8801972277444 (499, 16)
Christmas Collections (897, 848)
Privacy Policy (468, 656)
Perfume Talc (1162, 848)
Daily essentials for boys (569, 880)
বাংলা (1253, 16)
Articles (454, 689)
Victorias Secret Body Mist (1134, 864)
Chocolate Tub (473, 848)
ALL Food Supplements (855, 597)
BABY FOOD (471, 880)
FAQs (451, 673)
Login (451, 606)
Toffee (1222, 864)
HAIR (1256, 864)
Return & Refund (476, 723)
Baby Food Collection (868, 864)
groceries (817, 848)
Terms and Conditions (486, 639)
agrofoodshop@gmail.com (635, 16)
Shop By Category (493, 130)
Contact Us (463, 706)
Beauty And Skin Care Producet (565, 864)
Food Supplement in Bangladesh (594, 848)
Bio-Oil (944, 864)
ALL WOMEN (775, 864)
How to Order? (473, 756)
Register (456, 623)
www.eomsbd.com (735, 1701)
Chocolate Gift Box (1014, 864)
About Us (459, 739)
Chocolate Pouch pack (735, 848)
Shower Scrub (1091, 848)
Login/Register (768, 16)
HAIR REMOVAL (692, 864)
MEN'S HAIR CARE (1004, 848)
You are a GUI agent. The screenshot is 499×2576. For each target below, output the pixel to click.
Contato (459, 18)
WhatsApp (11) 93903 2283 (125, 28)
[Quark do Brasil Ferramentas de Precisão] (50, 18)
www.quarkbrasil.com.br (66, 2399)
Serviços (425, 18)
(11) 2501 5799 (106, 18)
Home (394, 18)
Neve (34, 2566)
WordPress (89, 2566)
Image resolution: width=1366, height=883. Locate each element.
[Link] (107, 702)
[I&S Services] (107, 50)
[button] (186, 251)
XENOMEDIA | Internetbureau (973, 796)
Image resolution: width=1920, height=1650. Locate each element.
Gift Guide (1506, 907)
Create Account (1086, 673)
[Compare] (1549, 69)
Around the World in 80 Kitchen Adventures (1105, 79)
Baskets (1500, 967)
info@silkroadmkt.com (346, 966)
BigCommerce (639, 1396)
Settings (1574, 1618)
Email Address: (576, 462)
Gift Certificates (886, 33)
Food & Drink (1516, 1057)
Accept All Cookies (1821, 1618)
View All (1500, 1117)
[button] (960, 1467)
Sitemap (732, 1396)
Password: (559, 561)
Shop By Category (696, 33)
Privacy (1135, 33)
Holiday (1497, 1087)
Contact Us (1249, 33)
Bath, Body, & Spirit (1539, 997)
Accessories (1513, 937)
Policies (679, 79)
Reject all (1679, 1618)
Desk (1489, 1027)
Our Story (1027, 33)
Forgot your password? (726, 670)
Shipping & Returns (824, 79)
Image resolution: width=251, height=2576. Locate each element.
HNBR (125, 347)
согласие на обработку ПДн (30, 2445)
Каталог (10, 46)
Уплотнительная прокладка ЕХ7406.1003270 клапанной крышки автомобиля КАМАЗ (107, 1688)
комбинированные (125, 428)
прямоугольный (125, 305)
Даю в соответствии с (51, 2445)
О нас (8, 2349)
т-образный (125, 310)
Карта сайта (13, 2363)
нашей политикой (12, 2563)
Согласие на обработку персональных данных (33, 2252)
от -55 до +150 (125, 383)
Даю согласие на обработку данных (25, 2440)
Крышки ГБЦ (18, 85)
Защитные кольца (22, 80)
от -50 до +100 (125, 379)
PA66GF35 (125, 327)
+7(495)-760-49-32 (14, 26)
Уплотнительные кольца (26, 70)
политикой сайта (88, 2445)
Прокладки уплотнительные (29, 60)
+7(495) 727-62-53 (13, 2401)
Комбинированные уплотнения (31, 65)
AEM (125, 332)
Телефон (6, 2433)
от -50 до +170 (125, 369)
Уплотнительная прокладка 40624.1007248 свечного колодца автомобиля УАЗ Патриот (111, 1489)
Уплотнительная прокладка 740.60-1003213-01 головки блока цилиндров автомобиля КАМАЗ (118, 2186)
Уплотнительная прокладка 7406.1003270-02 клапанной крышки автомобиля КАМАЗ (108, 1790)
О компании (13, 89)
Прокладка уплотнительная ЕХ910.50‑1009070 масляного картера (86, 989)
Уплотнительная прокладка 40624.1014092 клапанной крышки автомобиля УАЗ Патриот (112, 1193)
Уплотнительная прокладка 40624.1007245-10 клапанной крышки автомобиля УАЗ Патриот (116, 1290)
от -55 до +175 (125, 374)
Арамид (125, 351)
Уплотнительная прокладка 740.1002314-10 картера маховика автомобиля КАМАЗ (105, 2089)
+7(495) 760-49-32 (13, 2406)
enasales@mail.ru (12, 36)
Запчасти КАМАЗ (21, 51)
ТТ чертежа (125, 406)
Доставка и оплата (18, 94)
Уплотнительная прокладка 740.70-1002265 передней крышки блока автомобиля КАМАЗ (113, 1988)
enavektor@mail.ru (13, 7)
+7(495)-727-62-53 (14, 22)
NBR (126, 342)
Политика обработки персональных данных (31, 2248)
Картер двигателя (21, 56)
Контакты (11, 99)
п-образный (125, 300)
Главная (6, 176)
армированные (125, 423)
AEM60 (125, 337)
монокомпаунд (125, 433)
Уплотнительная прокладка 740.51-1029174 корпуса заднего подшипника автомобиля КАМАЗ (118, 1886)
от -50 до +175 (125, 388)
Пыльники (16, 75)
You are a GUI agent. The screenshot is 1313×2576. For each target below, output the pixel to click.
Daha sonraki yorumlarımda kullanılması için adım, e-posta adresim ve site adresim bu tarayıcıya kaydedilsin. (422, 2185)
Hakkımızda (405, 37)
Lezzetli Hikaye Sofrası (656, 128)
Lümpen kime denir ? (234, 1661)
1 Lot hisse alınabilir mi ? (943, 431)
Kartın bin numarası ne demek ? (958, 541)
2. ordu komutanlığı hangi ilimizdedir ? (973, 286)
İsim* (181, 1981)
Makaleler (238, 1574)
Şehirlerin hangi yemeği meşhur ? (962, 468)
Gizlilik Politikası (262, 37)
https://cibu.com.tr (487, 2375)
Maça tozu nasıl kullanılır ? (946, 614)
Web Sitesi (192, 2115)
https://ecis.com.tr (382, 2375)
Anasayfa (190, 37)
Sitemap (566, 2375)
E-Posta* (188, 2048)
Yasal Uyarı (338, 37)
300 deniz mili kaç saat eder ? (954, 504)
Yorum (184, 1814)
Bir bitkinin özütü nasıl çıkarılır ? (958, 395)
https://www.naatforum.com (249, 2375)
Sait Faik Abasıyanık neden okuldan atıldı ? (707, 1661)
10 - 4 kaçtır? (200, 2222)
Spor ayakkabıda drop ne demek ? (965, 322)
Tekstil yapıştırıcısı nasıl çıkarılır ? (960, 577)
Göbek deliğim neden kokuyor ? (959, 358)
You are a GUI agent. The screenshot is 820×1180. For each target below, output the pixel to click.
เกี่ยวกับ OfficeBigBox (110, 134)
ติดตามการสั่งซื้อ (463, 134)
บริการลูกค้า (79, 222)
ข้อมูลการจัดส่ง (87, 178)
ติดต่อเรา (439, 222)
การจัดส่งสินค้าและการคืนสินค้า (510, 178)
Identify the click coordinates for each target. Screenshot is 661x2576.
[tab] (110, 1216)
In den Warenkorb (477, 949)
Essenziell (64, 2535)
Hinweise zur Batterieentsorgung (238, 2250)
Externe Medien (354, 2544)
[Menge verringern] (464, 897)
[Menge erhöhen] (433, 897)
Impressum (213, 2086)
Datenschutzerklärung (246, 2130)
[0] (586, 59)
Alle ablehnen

========================================================================

▸ **Your task**
Start at the line containing "In den Warenkorb (477, 949)" and copy each line through the last one in the records, exactly and with nothing added.

▸ **Exercise result**
In den Warenkorb (477, 949)
Essenziell (64, 2535)
Hinweise zur Batterieentsorgung (238, 2250)
Externe Medien (354, 2544)
[Menge verringern] (464, 897)
[Menge erhöhen] (433, 897)
Impressum (213, 2086)
Datenschutzerklärung (246, 2130)
[0] (586, 59)
Alle ablehnen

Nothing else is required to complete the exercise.